Karen ní Mheallaigh is Professor of Classics and Director of Graduate Studies at Johns Hopkins University with a research specialism in ancient fiction.

== Education ==
Ní Mheallaigh received her BA in 1997 and a PhD in Classics from Trinity College Dublin in 2005.

== Career ==
Ní Mheallaigh taught at Liverpool (2004–2005), Swansea (2005–2007) and Exeter (2007–2020) before taking up her position at The Johns Hopkins University in 2020. She has also held a fellowship from the Arts and Humanities Research Council of the UK (2011–2012) and a Marie Curie fellowship at the Aarhus Institute of Advanced Studies (AIAS), Denmark (2014–2016), where she worked on the project "Discovering the ancient scientific imagination".

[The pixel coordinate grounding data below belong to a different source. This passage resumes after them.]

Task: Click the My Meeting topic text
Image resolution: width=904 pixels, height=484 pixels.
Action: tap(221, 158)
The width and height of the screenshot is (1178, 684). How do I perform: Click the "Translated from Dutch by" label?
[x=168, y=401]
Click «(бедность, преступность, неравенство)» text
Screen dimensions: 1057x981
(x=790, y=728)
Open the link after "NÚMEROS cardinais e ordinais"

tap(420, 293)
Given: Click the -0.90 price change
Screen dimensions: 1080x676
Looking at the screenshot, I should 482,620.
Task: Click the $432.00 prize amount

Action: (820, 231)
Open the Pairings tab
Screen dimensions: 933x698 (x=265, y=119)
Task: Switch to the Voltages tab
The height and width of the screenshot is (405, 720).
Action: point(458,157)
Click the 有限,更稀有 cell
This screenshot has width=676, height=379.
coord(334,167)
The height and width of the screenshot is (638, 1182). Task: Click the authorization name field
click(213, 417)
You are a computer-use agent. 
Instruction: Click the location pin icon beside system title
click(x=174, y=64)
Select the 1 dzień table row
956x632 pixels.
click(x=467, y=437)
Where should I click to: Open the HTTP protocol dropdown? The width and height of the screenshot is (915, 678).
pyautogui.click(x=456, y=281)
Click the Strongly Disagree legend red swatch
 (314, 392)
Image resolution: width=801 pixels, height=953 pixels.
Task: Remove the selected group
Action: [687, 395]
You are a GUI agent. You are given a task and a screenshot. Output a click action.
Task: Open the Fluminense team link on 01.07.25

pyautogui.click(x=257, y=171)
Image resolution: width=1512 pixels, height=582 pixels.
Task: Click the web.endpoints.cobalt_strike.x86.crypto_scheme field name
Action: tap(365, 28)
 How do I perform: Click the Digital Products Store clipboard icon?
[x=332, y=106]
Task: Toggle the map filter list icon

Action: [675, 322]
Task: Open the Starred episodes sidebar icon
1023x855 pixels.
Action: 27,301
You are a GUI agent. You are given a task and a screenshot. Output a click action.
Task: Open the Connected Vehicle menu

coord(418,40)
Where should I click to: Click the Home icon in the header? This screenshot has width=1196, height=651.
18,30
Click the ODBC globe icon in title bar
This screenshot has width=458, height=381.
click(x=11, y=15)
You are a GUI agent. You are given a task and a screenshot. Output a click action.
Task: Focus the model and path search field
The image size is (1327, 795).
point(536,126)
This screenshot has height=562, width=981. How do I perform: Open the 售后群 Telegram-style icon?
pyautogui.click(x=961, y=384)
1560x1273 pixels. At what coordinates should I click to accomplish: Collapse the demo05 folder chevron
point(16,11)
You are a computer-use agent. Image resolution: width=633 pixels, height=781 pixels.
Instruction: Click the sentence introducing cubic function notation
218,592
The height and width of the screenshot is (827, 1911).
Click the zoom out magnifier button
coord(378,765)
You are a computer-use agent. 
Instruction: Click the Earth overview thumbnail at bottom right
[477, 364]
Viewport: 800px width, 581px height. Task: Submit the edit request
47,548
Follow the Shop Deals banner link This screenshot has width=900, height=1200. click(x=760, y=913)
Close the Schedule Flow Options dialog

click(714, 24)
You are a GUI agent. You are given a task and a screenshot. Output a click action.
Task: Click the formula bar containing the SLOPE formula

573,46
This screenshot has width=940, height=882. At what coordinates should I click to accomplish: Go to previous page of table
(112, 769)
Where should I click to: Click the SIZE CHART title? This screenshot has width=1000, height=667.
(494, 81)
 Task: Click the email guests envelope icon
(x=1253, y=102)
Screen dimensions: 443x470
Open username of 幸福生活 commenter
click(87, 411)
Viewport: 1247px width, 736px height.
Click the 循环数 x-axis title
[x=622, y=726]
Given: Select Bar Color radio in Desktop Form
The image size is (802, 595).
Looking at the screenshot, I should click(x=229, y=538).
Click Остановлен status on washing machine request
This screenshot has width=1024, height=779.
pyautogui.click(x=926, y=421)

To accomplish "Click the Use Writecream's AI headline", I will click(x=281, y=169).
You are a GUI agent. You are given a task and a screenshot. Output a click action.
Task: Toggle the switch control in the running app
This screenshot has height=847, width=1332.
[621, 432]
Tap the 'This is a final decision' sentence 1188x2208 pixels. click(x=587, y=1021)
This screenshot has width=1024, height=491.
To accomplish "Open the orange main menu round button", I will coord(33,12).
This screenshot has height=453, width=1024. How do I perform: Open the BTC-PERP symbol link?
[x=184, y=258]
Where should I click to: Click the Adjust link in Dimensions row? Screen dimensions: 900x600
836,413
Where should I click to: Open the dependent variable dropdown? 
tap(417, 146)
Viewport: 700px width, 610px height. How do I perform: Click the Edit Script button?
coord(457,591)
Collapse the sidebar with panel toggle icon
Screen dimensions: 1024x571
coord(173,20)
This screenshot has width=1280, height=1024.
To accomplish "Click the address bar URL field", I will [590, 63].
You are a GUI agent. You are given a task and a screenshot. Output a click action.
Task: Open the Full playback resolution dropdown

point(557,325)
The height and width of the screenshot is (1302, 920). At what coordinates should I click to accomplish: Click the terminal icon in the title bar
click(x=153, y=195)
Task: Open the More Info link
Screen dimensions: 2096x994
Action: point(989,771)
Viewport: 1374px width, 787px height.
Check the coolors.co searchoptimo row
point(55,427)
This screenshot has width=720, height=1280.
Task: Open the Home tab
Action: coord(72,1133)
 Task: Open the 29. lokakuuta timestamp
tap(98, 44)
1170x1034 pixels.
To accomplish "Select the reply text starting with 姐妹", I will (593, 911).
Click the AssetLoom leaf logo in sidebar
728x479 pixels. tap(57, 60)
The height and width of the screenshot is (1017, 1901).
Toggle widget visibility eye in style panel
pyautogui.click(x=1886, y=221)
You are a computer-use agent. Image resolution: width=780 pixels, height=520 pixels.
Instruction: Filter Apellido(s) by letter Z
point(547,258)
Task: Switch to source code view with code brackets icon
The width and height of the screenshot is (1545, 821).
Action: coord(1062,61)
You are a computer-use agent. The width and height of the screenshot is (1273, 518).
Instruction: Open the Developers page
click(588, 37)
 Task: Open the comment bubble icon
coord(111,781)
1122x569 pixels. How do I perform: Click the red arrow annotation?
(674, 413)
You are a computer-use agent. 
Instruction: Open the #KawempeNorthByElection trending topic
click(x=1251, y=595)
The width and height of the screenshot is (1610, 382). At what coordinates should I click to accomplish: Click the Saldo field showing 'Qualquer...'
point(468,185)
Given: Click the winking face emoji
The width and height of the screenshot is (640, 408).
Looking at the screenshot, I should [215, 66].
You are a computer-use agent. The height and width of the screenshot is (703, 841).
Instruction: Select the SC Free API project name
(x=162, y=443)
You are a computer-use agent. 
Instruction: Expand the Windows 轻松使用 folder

== Selected publications ==
Monographs:

- The Moon in the Greek and Roman imagination: selenography in myth, literature, science and philosophy. Cambridge and New York: Cambridge University Press, 2020.
- Reading fiction with Lucian: fakes, freaks and hyperreality. Cambridge: Cambridge University Press, 2014.

Edited books:

- Cueva, E., G. Schmeling, P. James, K. ní Mheallaigh, S. Panayotakis, N. Scippacercola. 2018. Re-Wiring the Ancient Novel. Volume 2: Roman Novels and other important texts. Ancient Narrative Supplement 24.2. Groningen.